Duane “Dawg” Chapman appeared on Hannity & Colmes this week to make things better, and by ‘make things better’ I mean make things worse. “When I mess I up I go to God,” Chapman said during his interview, which was infested with third person references.
As part of his healing process (not quite sure how a racist goes through a healing process) Chapman said, “I went to see George Washington…” because if anyone knows how to fix the problem of racism in America today it would definitely be George Washington. WTF?
His interview went from weird to bizarre with soundbytes like, “I have a problem being some part Native American.” And then at the end of the interview he insisted that he wanted to be buried at George Washington’s estate in the middle of the unmarked graves with all the slaves as a form of repentance. Dude, you’re crazy.
Apparently racism isn’t funny to A&E as they announced today that they were pulling their ‘hit’ show Dog the Bounty Hunter indefinitely after his son sold the tapes of his father on a racist rant to the National Enquirer.
A&E released this statement:
“In evaluating the circumstances of the last few days, A&E has decided to take ‘Dog The Bounty Hunter’ off the network’s schedule for the foreseeable future… We hope that Mr. Chapman continues the healing process that he has begun.”
C’mon A&E, nothing says Arts and Entertainment like a little bit of racism.
Dog the Bounty Hunter, issued this apology in his own words (for God’s sake, get these people a publicist), for his racist rant this is what he had to say:
“My sincerest, heartfelt apologies go out to every person I have offended for my regrettable use of very inappropriate language. … It was completely taken out of context. I was disappointed in his choice of a friend, not due to her race, but her character. However, I should have never used that term. I have the utmost respect and aloha for black people — who have already suffered so much due to racial discrimination and acts of hatred. I did not mean to add yet another slap in the face to an entire race of people who have brought so many gifts to this world. I am ashamed of myself and I pledge to do whatever I can to repair this damage I have caused.”

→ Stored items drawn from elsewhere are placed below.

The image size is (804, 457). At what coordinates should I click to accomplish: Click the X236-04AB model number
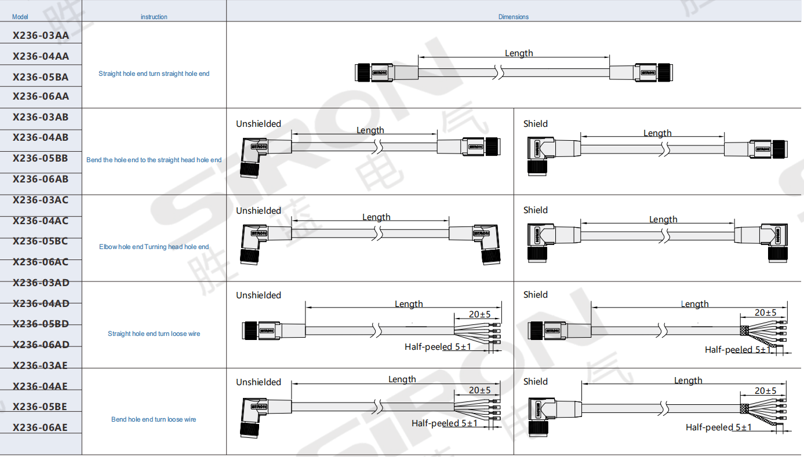[41, 138]
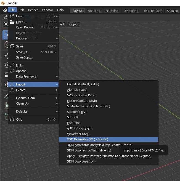Click the Blender logo icon in the menu bar
This screenshot has width=180, height=181.
point(4,10)
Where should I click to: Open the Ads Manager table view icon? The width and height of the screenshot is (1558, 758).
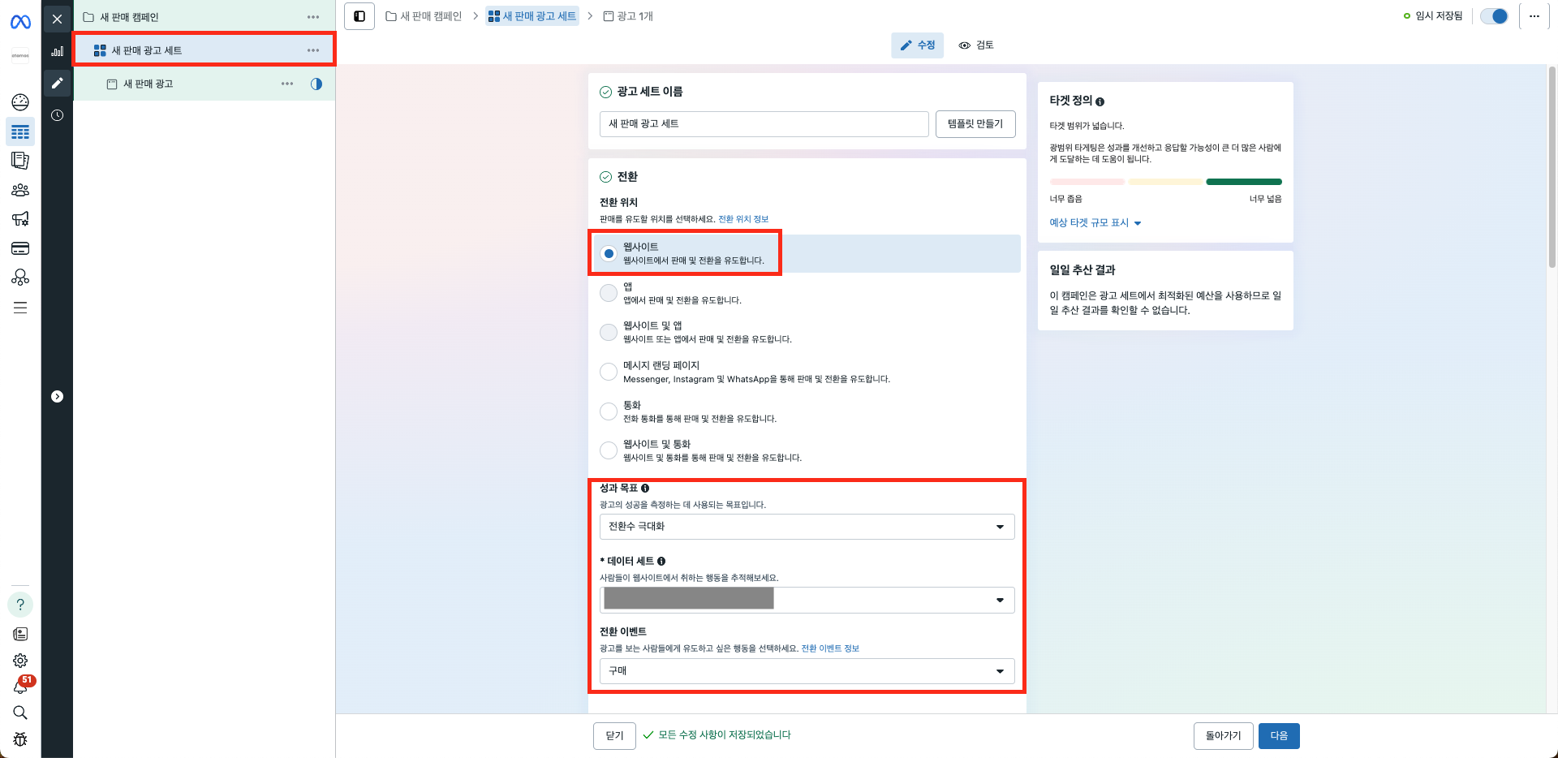point(20,132)
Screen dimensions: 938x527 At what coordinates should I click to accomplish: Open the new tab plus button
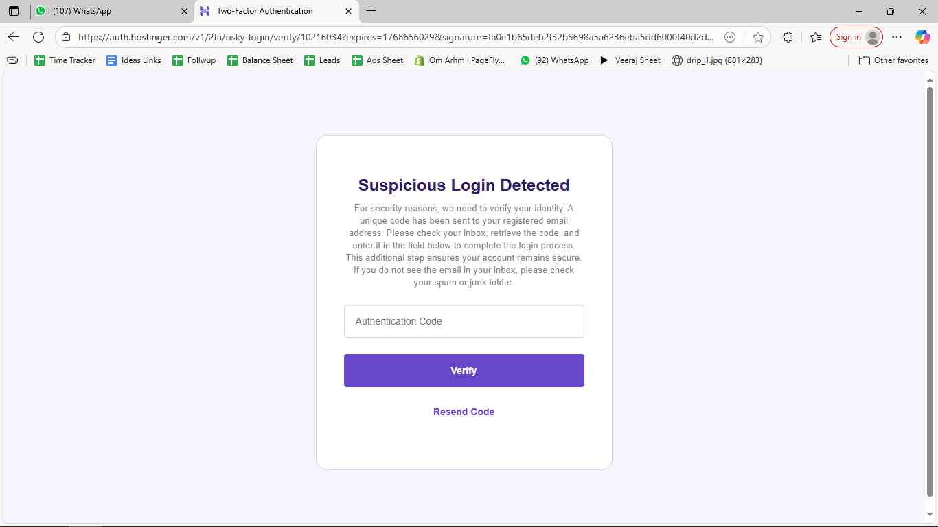click(x=371, y=11)
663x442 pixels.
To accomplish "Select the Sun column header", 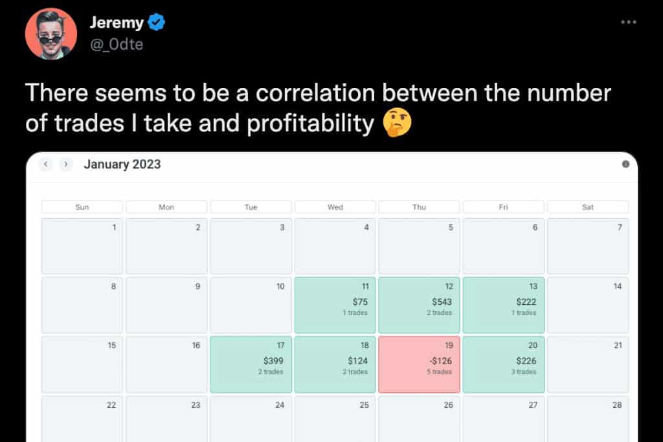I will (82, 207).
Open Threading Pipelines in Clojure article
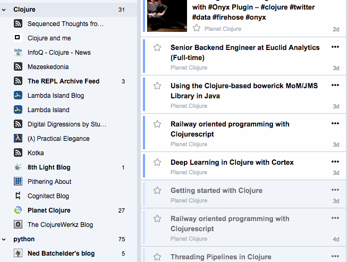348x262 pixels. pyautogui.click(x=221, y=257)
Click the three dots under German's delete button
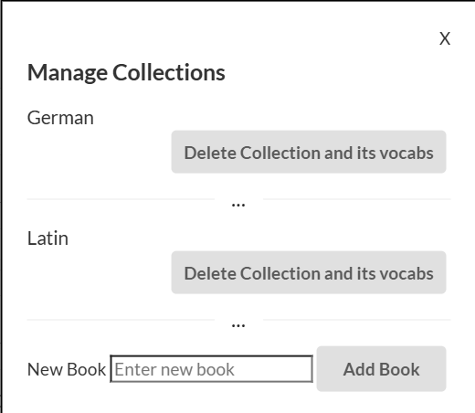 (x=238, y=205)
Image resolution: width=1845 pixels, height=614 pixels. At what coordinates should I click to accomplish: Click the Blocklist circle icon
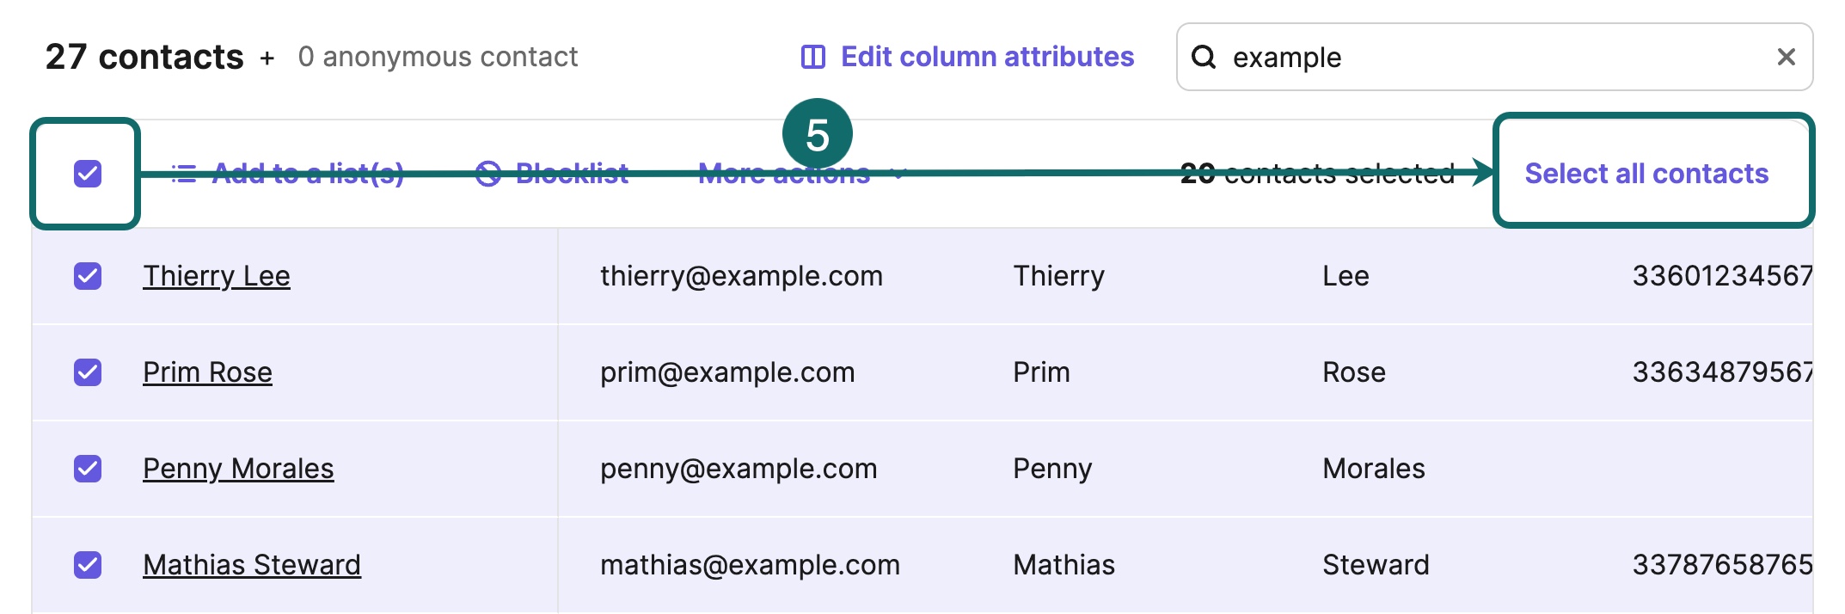point(488,174)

Dog the Bounty Hunter is a racist! Shocking, I know. Who could believe that a white guy with a name like Dog who has a mullet is a bigot? I certainly didn’t see this one coming.

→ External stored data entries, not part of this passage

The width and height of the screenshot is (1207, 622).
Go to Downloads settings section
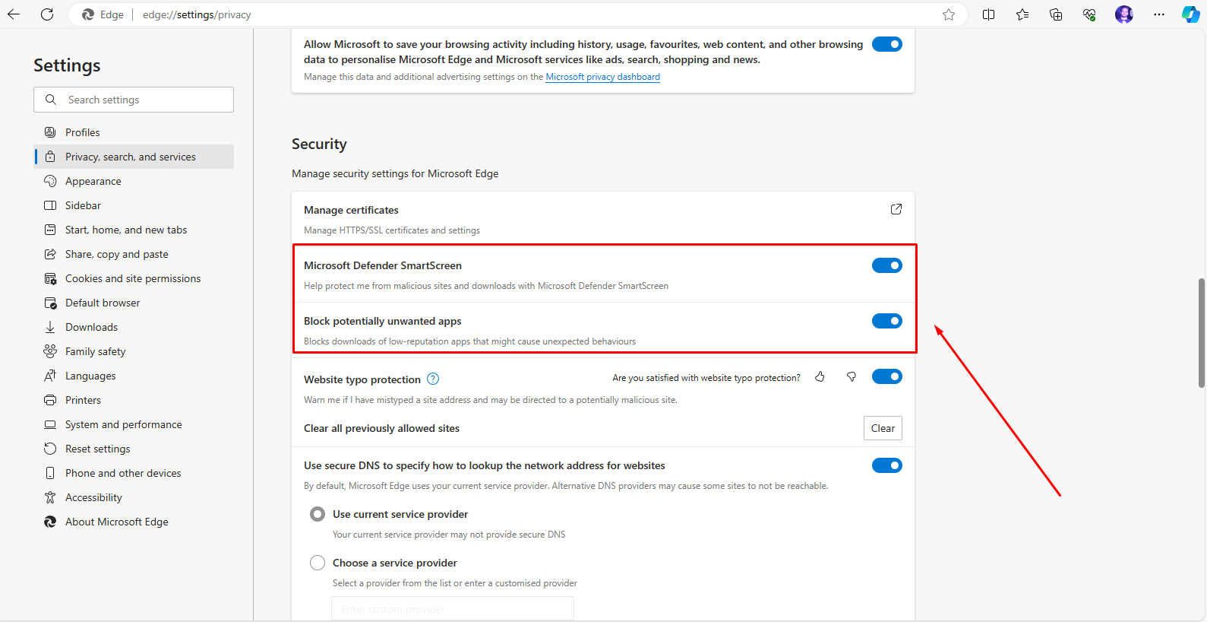pos(91,327)
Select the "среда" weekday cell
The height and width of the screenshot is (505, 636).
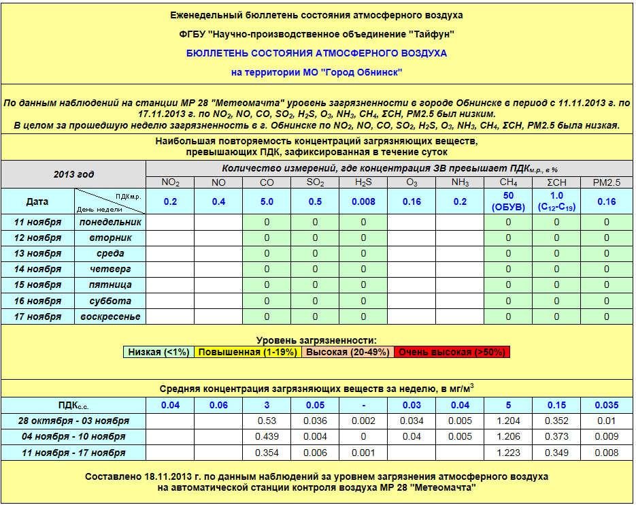pyautogui.click(x=110, y=254)
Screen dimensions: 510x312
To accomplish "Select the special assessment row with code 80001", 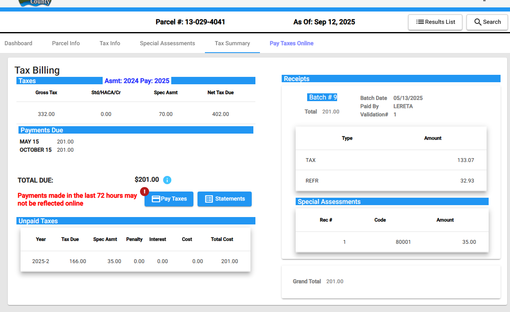I will pos(392,242).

Apparently the issue arose because Dog’s son is dating a black girl. The National Enquirer has a tape of his “foul mouthed racial slurs,” but I found the tape sorta confusing. In it he’s talking about how he’s not gonna let some “nigger” ruin his career just because they use the word “nigger,” but it’s okay that they say it because they don’t mean in it a “scum of the Earth kind of way,” but then uses the word in it’s most degrading sense. What a moron. Career over! Click here to listen to it.
Oh and A&E is probably going to fire him. Sweet! They released this statement:
“A&E has just learned of the story released by the National Enquirer concerning Duane Dog Chapman. We take this matter very seriously. Pending an investigation, we have suspended production on the series. When the inquiry is concluded we will take appropriate action.”